It was the mental changes that really caught his notice.

At first he wrote them off as anxiety—or at least he had once the doctor finally convinced him of the supreme unlikelihood that it was rabies. The anxiety itself was part of it, though. As the days had passed after the close of their case, Kevin often felt overstimulated and jumpy. It never quite reached the point of panic, but he felt as if he were always on guard. And then there was the strange, growing sense of distortion to his perceptions.

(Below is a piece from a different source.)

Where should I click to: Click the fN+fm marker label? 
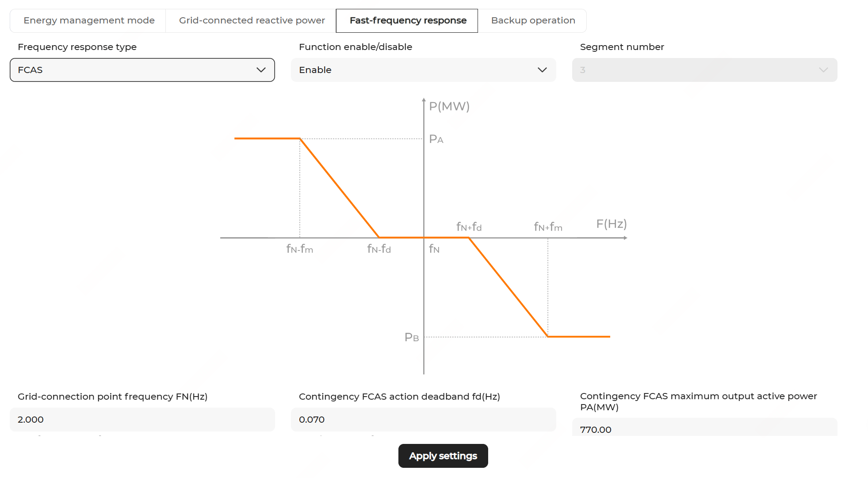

Sounds often seemed louder than they should have, smells and flavors more potent and distracting. When it began he simply felt somewhat unbalanced by it, but slowly details that he once might never have noticed became irritations, grating on nerves that only grew more raw as as the weeks went by.

Kevin had tried to ignore those details when he first began to notice them. Most of them were trivial things, really, small and meaningless. Nothing worth getting upset about, however annoying. Still, it was frustrating how little he could rely on his expectations anymore. And somehow, being reassured that there was nothing different about whatever it was that now bothered him—by Jenny, by Javier, by the vender on 8th who swore up and down it was the same mustard he always offered—never managed to be reassuring. Because what they were saying was that nothing was wrong, but it was painfully obvious that something _was _wrong.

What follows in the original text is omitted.